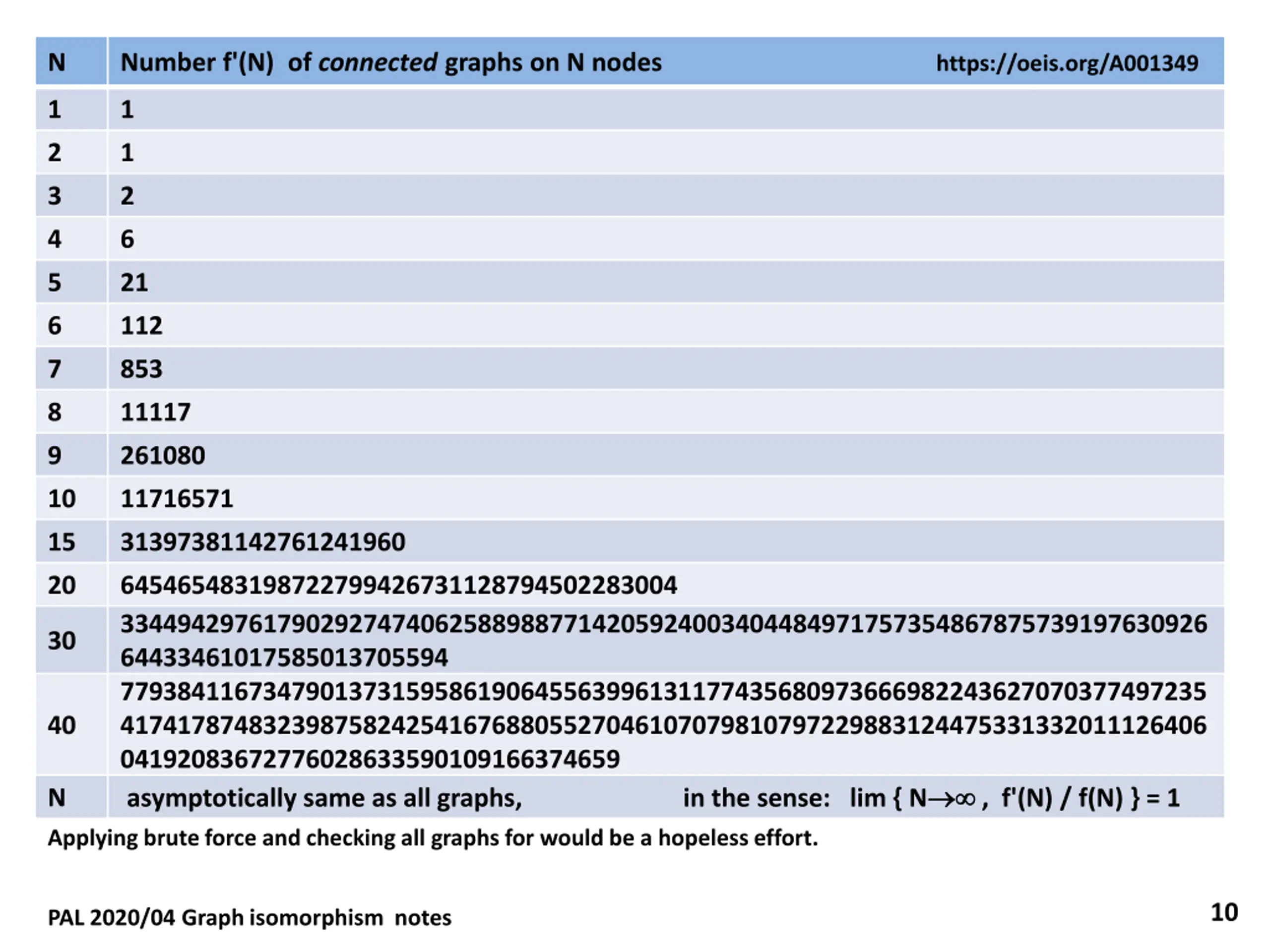Select the row label 30

(x=62, y=641)
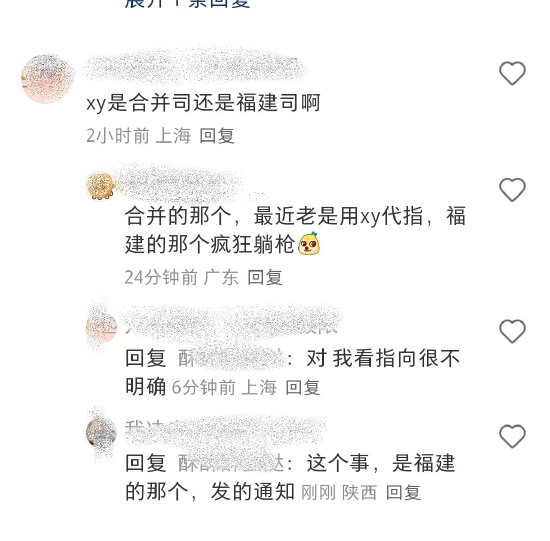The image size is (550, 541).
Task: Open avatar of the 6分钟前 Shanghai replier
Action: click(101, 327)
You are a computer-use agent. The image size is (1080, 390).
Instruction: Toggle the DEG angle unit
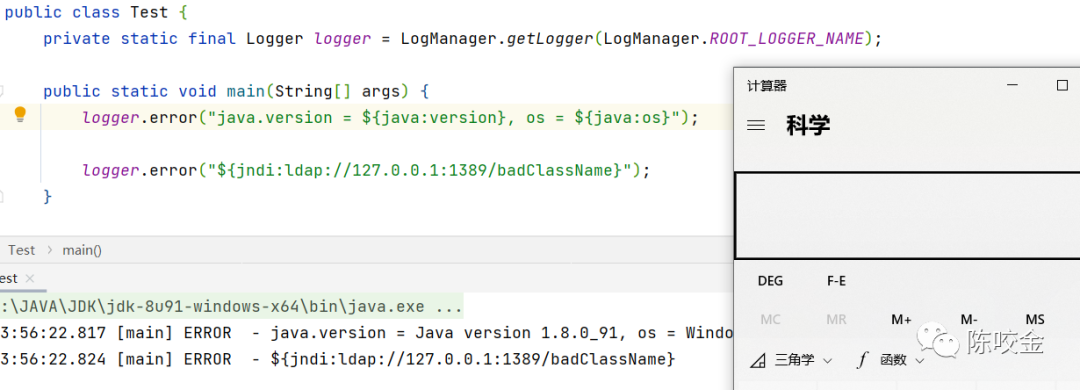tap(770, 281)
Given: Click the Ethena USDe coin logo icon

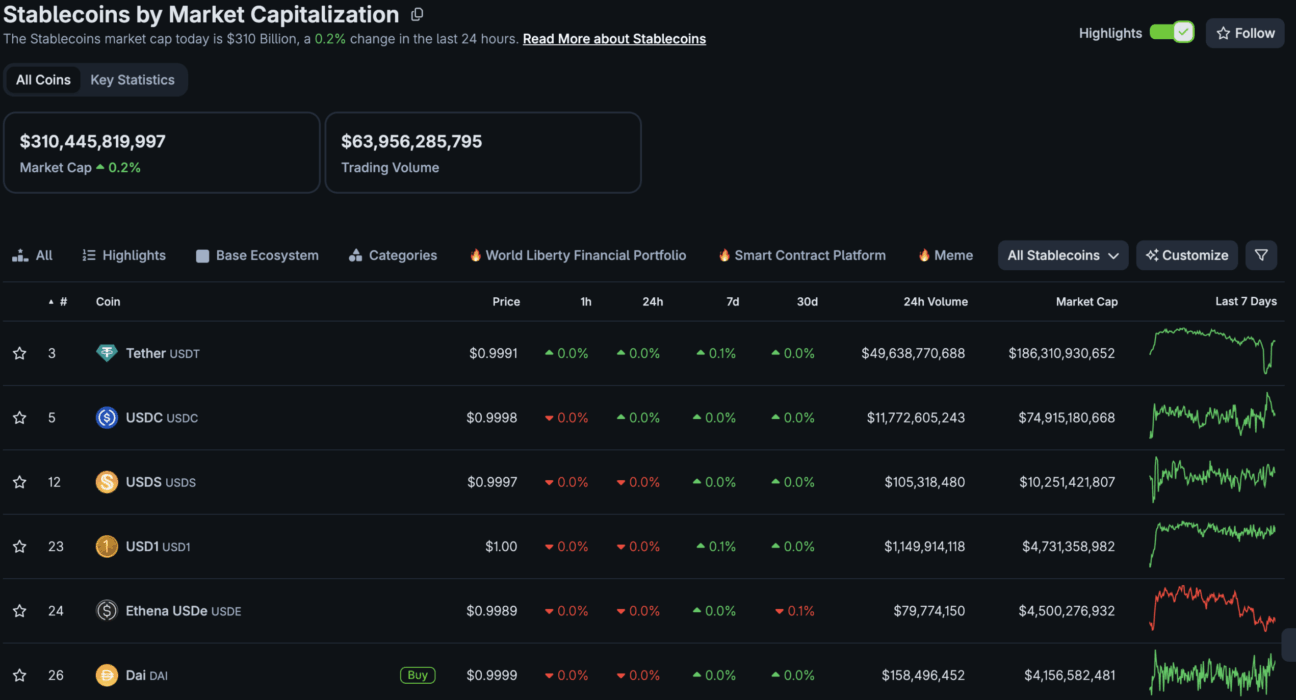Looking at the screenshot, I should (107, 611).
════════════════
▶ PROBLEM TO SOLVE
Up to and including the last line of the listing, starting at the line with "You are a computer-use", extract every line exactly and leave out the pictures.

▶ EXERCISE ANSWER
You are a computer-use agent. The image size is (1080, 390).
Instruction: Toggle the DEG angle unit
tap(770, 281)
Given: Click the Ethena USDe coin logo icon

Looking at the screenshot, I should (107, 611).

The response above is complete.